Missouri Gaming Commission member resigns amid struggle over secret report

    BRIEF

    Missouri Gaming Commission Chairman Mike Leara, right, grimaces Feb. 24, 2021, as Commissioner Dan Finney criticizes spending $400,000 on an investigation of licensing decisions. (Rudi Keller/Missouri Independent)

    Dan Finney, who has complained publicly about the cost and intent of an investigation into Missouri Gaming Commission licensing practices, on Thursday resigned his commission seat.

    Finney, a Democrat appointed to the commission in 2017 by former Gov.
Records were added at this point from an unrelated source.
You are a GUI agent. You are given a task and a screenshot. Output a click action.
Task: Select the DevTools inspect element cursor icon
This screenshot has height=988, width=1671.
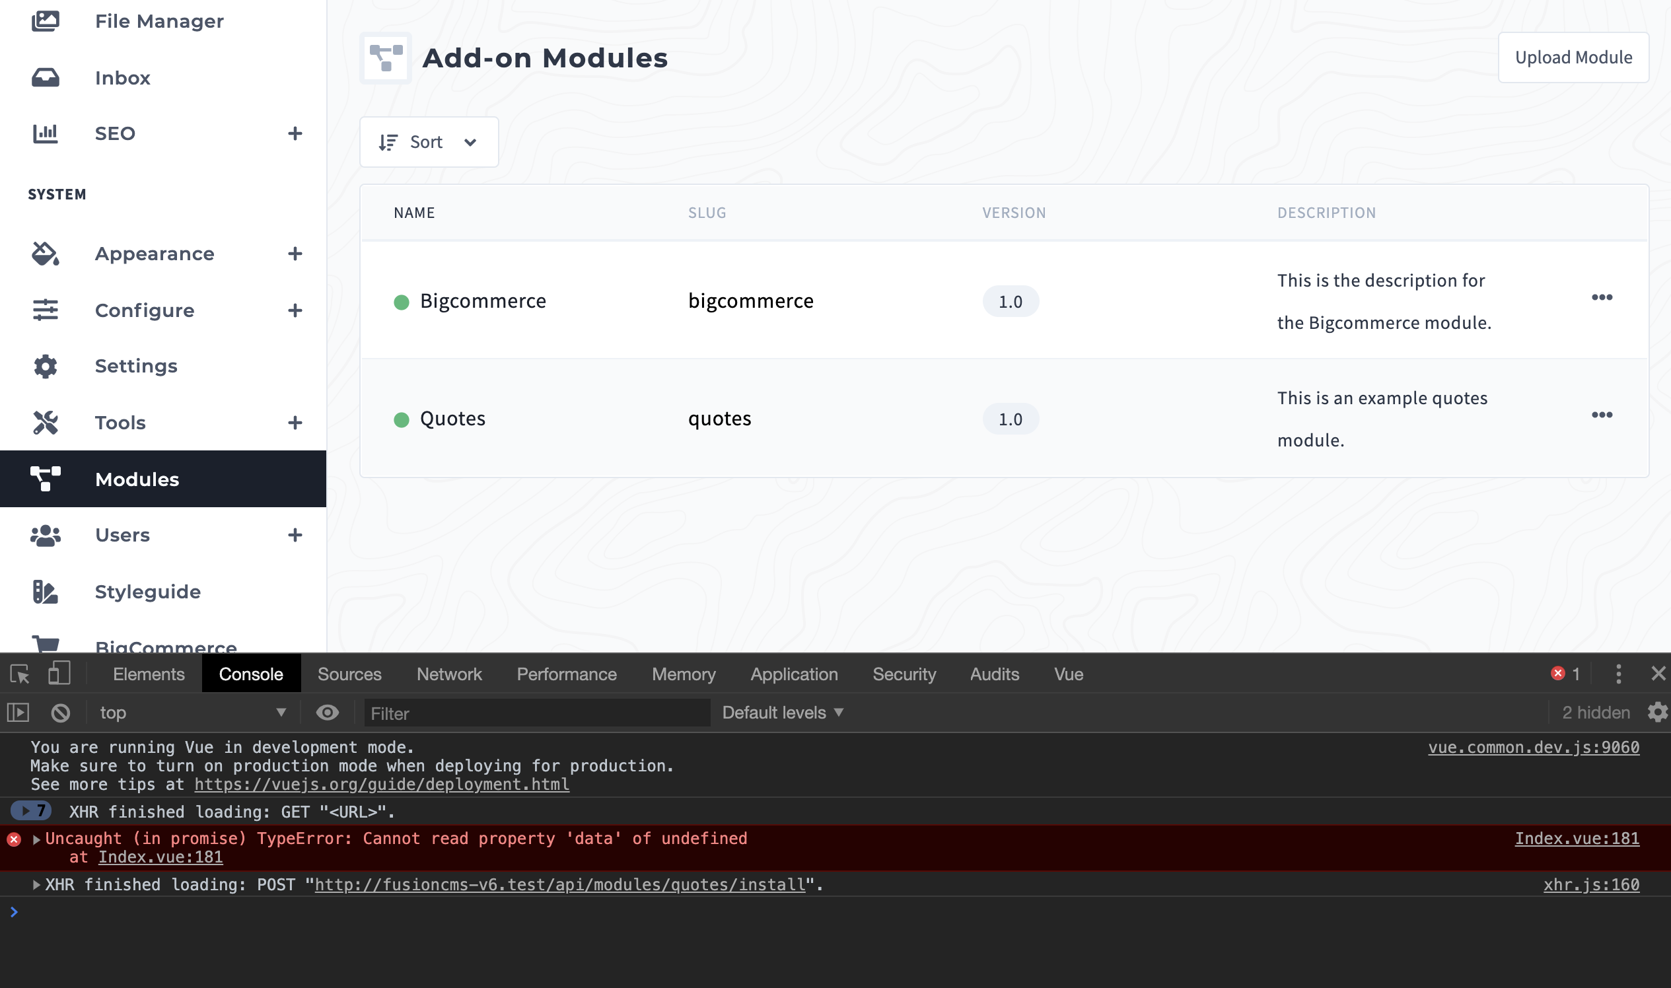(19, 674)
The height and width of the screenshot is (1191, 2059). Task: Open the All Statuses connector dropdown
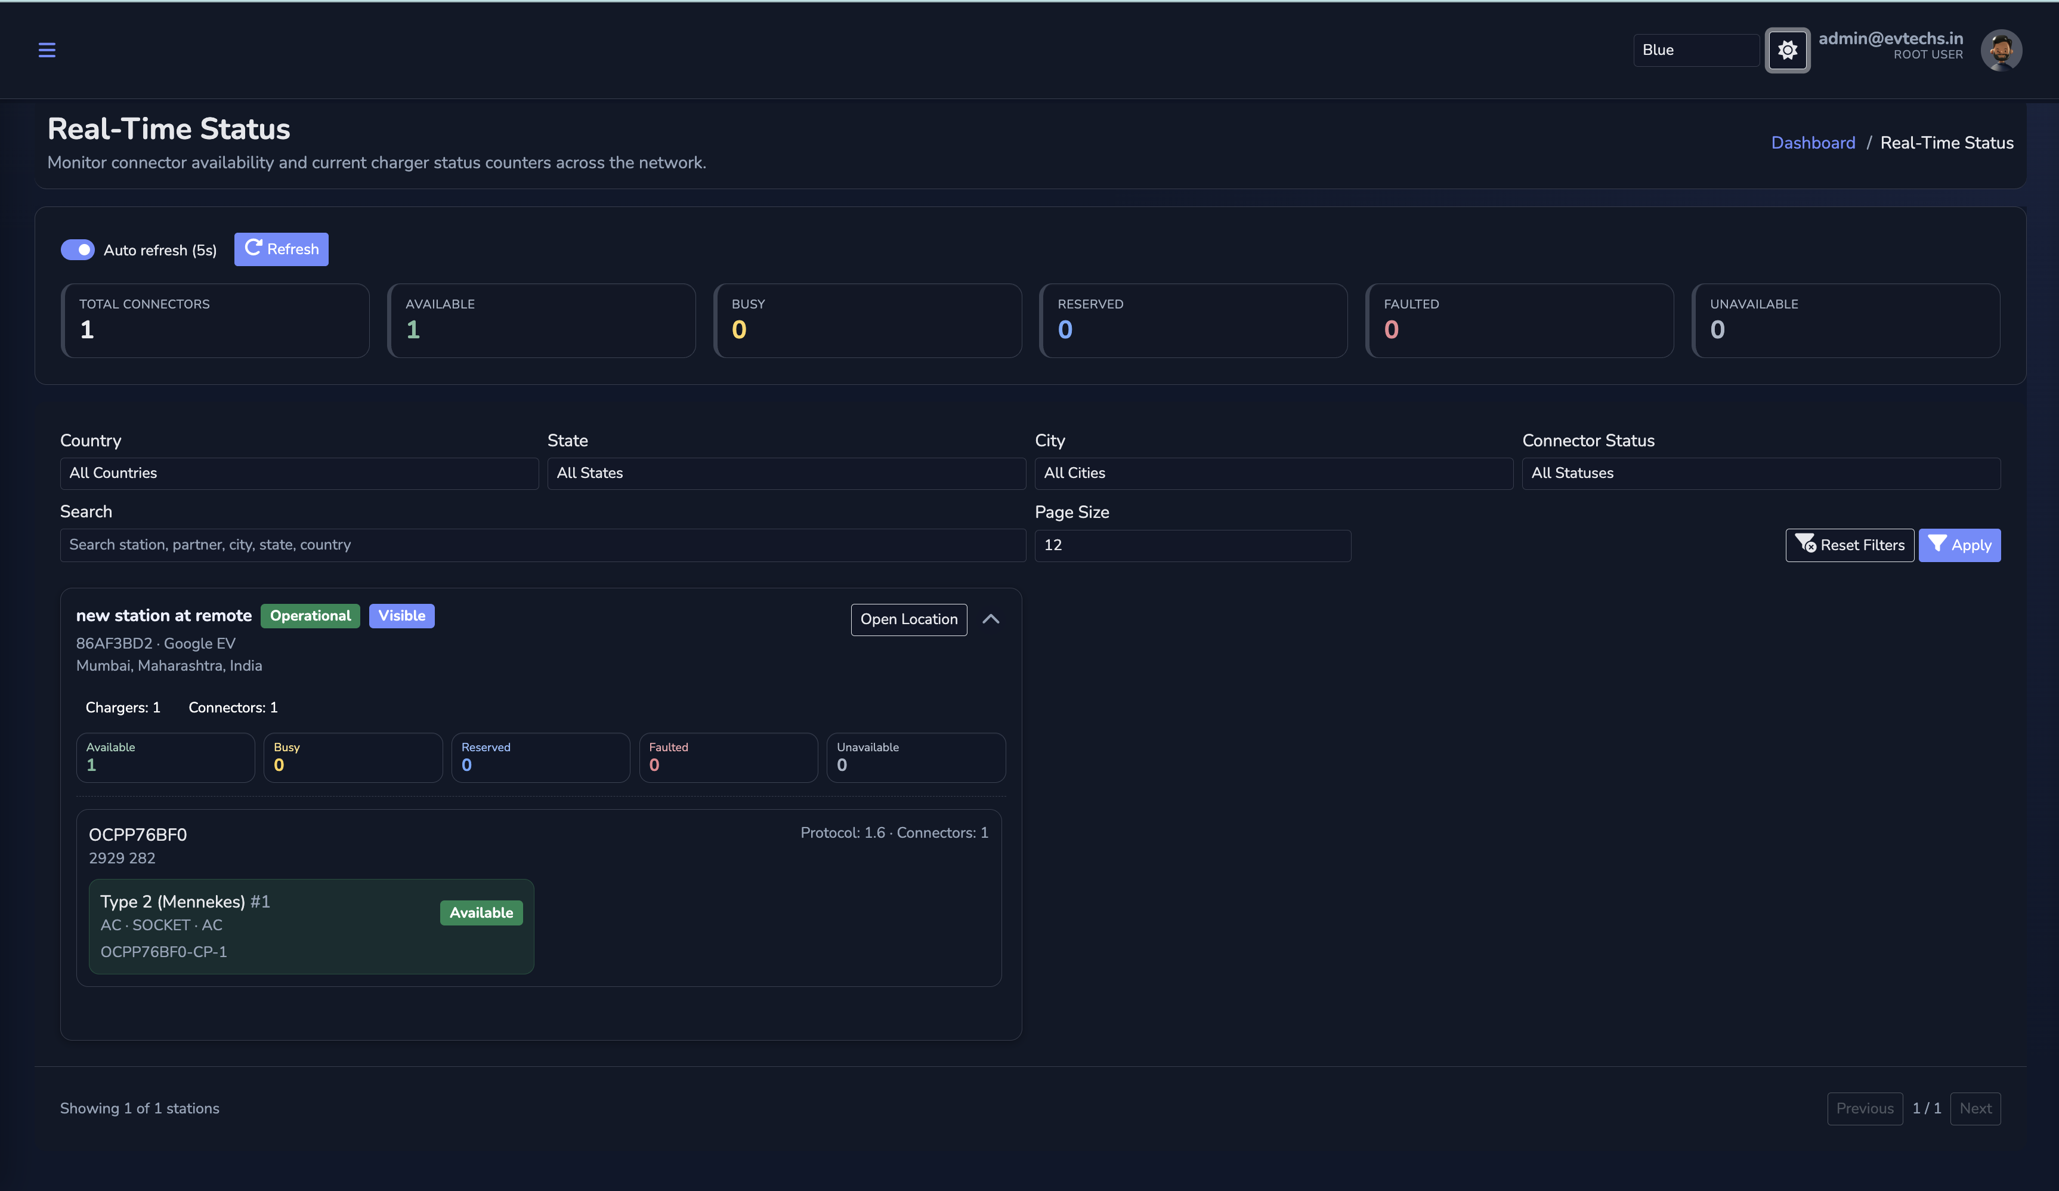tap(1761, 473)
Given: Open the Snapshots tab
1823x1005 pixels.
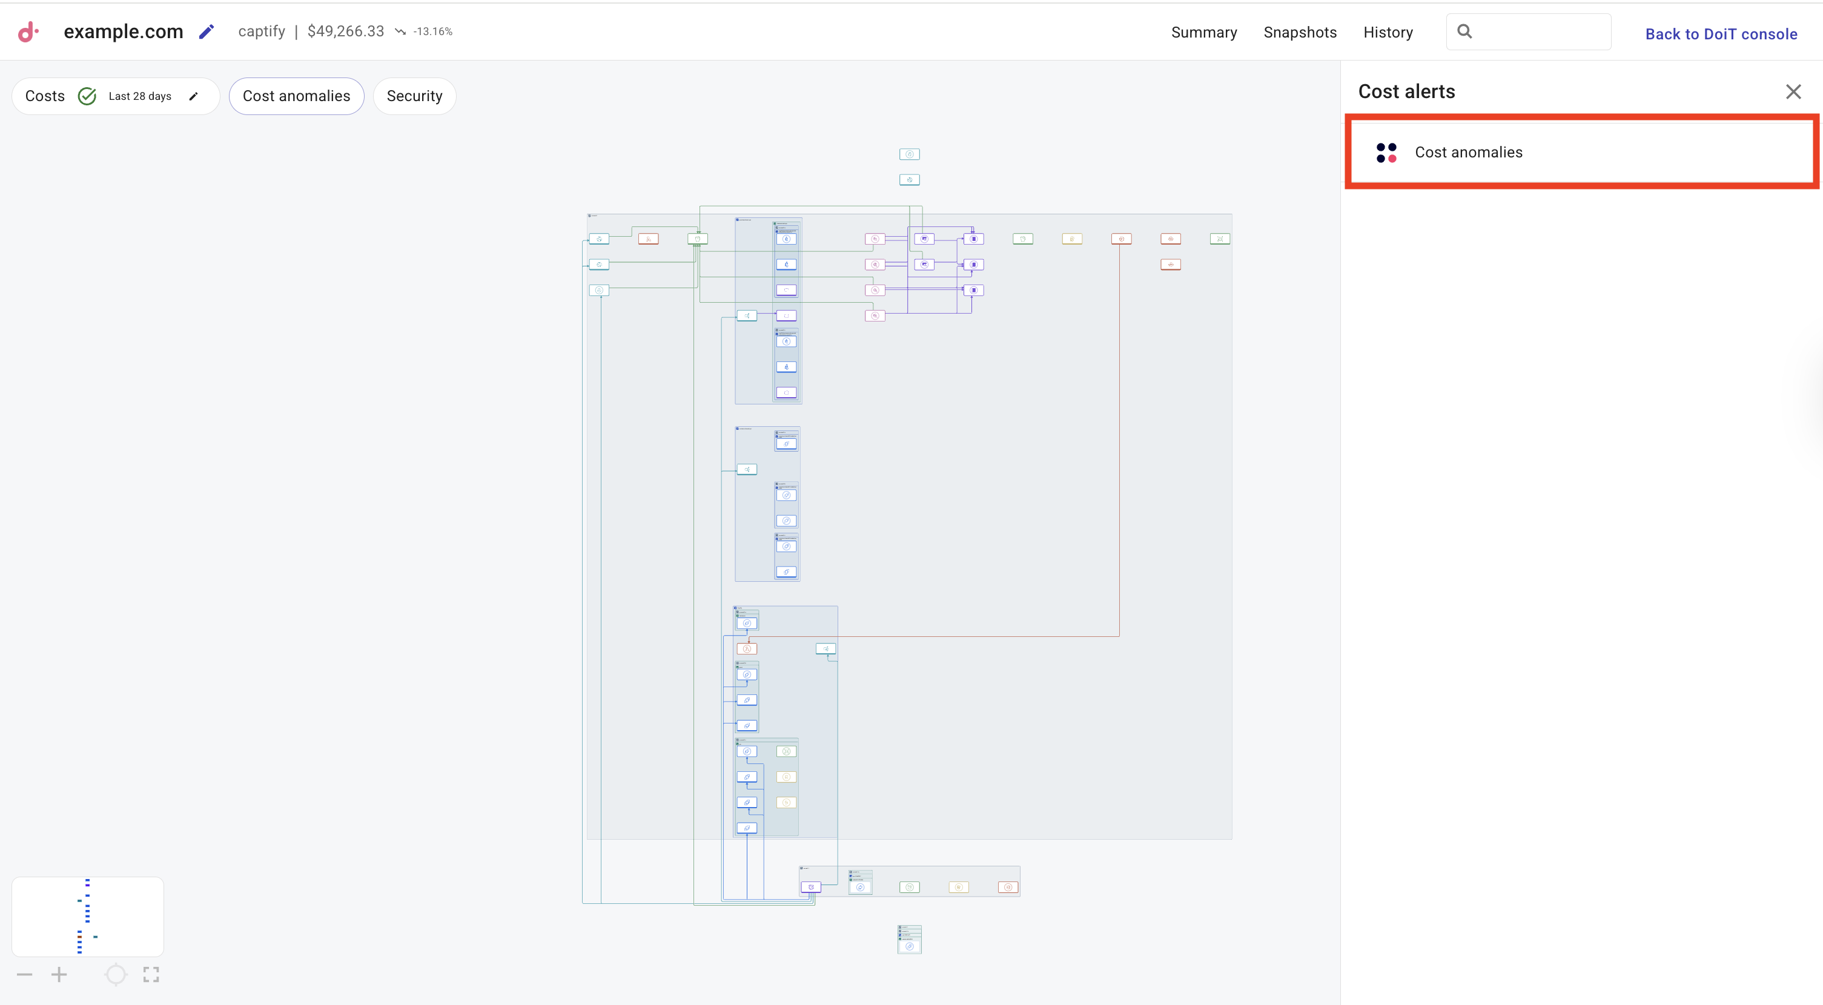Looking at the screenshot, I should click(x=1300, y=33).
Eric Greitens, made no mention of his public differences with Chairman Mike Leara in his two-sentence resignation letter to Gov. Mike Parson.

    “It has been an honor to serve the people of Missouri as a commissioner,” Finney wrote.

    In an interview, Finney said he resigned in frustration over issues related to the investigation conducted by the Graves Garrett law firm that cost the commission almost $400,000. He has accused Leara of withholding important information relating to the probe and blocking his access to the legal file compiled by Graves Garrett.

    Neither the full investigative report, delivered to the commission during a closed session in January, nor any summary information has been made public. The commission has denied requests from The Independent and other media for access to the report, citing attorney-client privilege, personnel information and other grounds.

    He didn’t address those issues in the letter, Finney said, because they have been aired publicly and if Parson wished to get involved, he could.

    “I don’t think that would have been useful,” Finney said. “I just wanted to take the high road there.”

    In the past two weeks, Finney has accused Leara of inventing allegations about the way civilian staff handles reports from Missouri State Highway Patrol Gaming Division investigators, saying Leara must have “an imaginary friend” and later, during a commission meeting, challenging whoever made the charges to step forward. 

    “As far as I am concerned anyone who doesn’t come forward and tell me, they’re a coward,” Finney said.

    There was “no good faith reason” for Leara to withhold information, Finney said. “It made it impossible to do the job.”

    The next commission meeting is scheduled for March 31.

    Finney was already serving for an uncertain period. When he was appointed, it was for a term that expired in late April 2019. He has not been reappointed, but because Parson has not named a replacement, he continued to be a commission member.

    There are two other commissioners serving in expired terms: attorney Brandon Boulware of Kansas City and former state Rep. Pat Conway. Their terms ended in late April 2020.

    Leara is coming to the end of his term, which expires at the end of April. The term of the fifth member of the commission, David Hane, expires in April 2022.